═══ DATA SUPPLIED

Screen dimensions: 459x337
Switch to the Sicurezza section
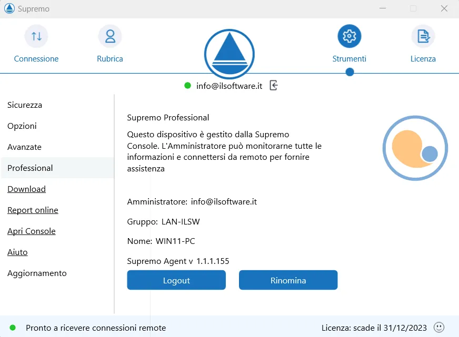(24, 105)
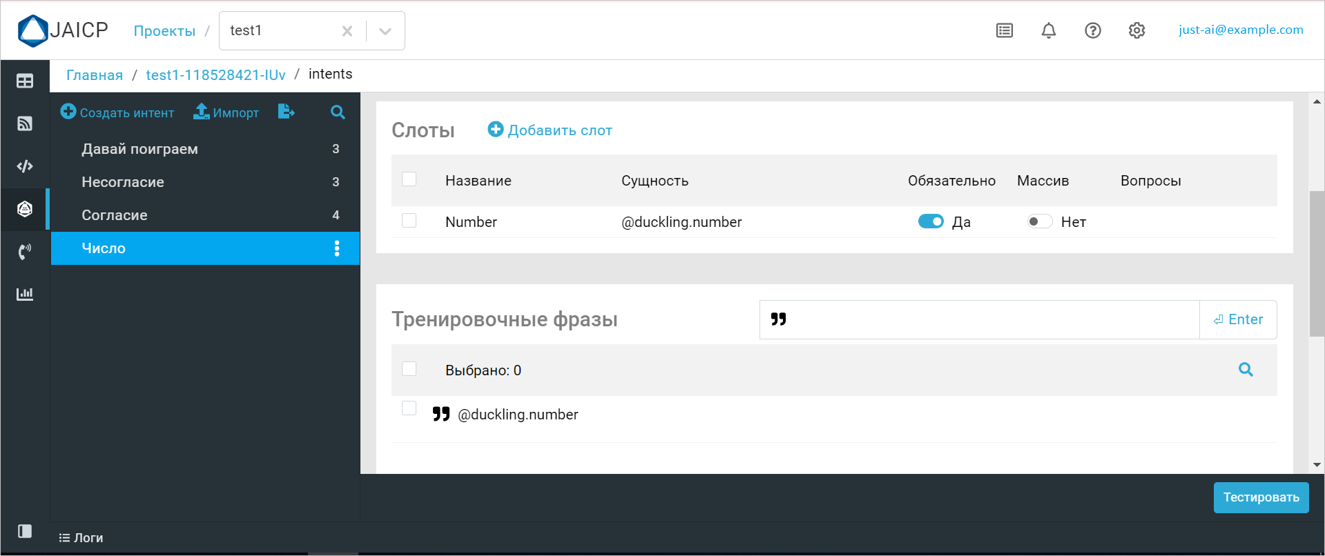Search training phrases magnifier icon
This screenshot has width=1325, height=556.
[x=1245, y=370]
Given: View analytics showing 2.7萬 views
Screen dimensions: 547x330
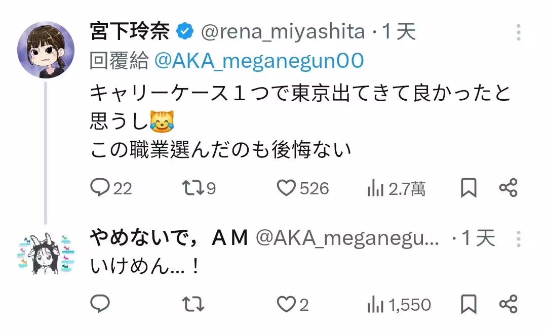Looking at the screenshot, I should (x=375, y=189).
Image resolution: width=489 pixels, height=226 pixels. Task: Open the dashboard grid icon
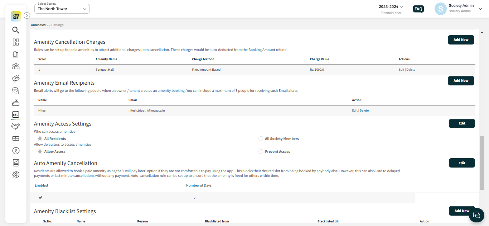[16, 42]
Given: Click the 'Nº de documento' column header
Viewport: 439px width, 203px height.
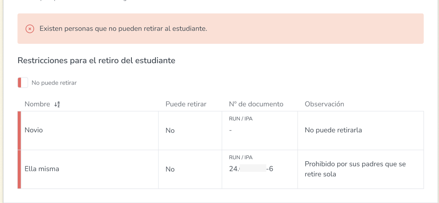Looking at the screenshot, I should pyautogui.click(x=256, y=104).
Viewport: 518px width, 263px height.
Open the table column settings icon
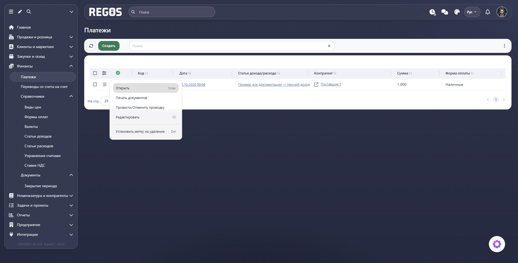coord(104,73)
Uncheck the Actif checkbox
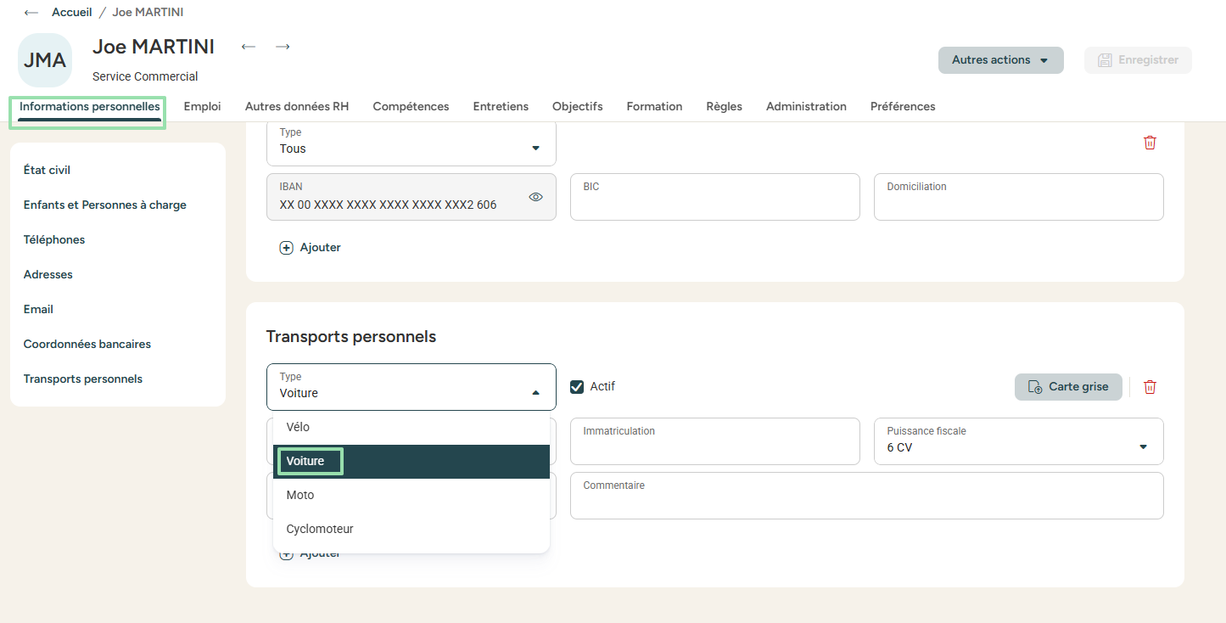 pos(577,387)
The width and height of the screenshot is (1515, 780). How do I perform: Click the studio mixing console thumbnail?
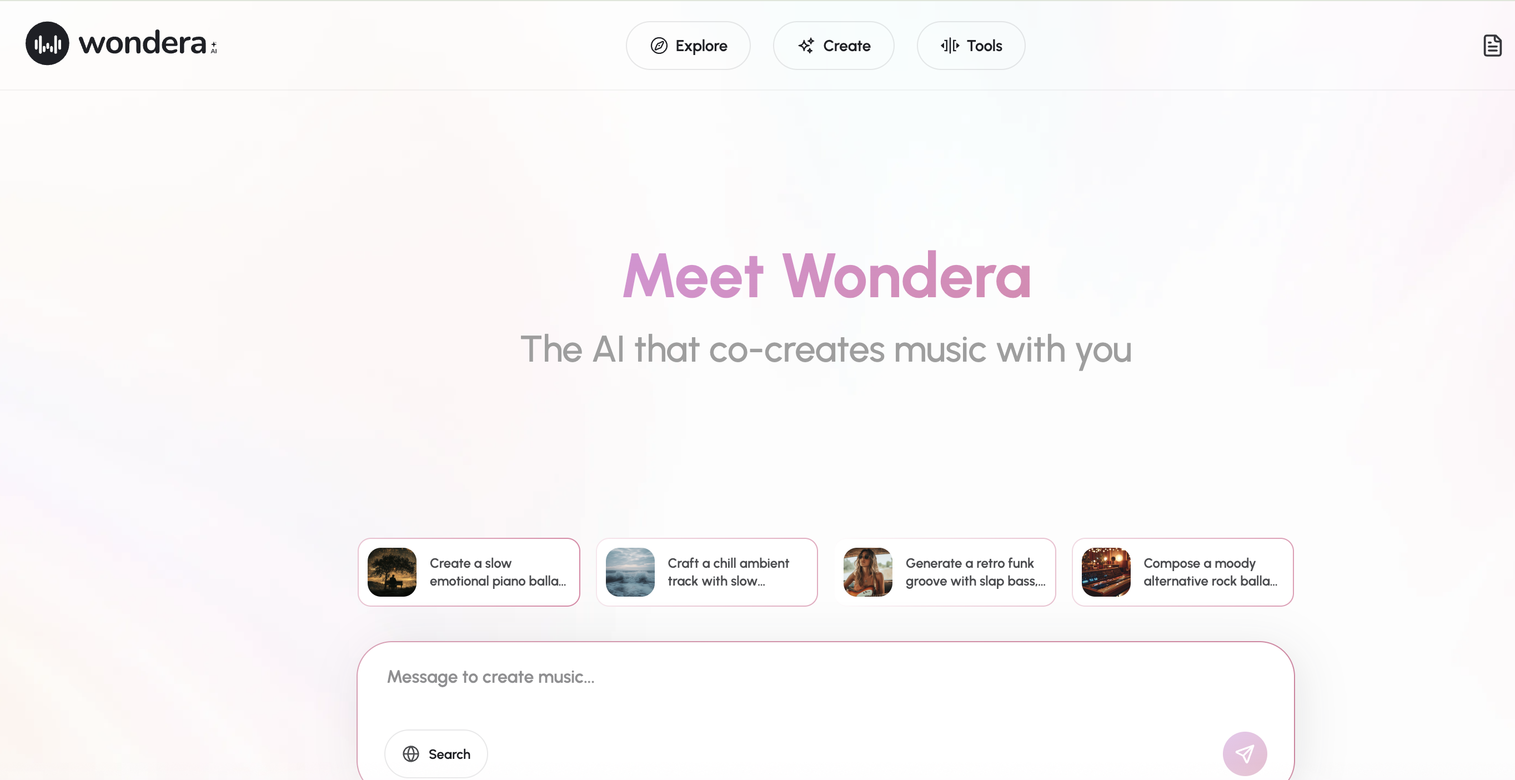1106,572
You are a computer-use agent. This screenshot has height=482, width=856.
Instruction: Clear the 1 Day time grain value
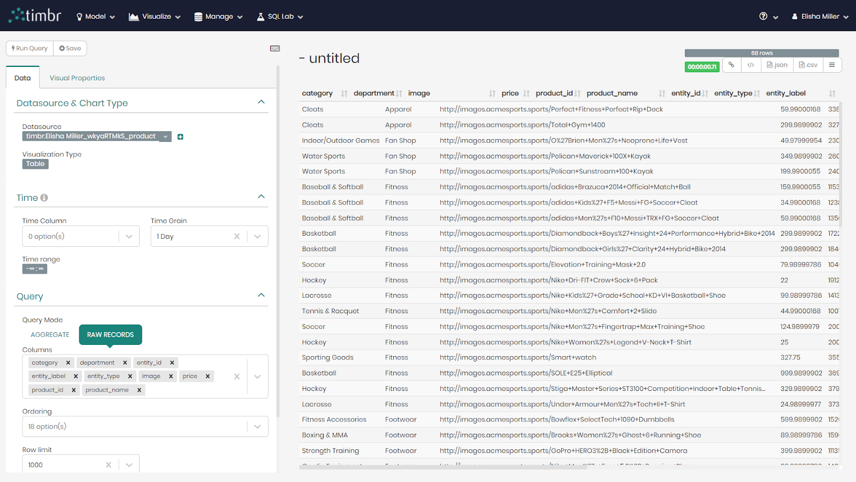(236, 236)
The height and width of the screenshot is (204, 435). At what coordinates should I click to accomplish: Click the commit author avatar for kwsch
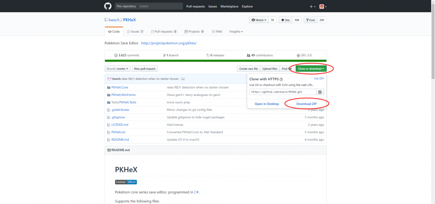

══════

GOAL OF THE EXERCISE:
Repeat word for word, and nothing more, the lines between the line containing "Instruction: Clear the 1 Day time grain value" and the last line of the records above, inclusive, without pictures.

ANSWER SPACE:
Instruction: Clear the 1 Day time grain value
(236, 236)
The height and width of the screenshot is (204, 435). At what coordinates should I click to accomplish: Click the commit author avatar for kwsch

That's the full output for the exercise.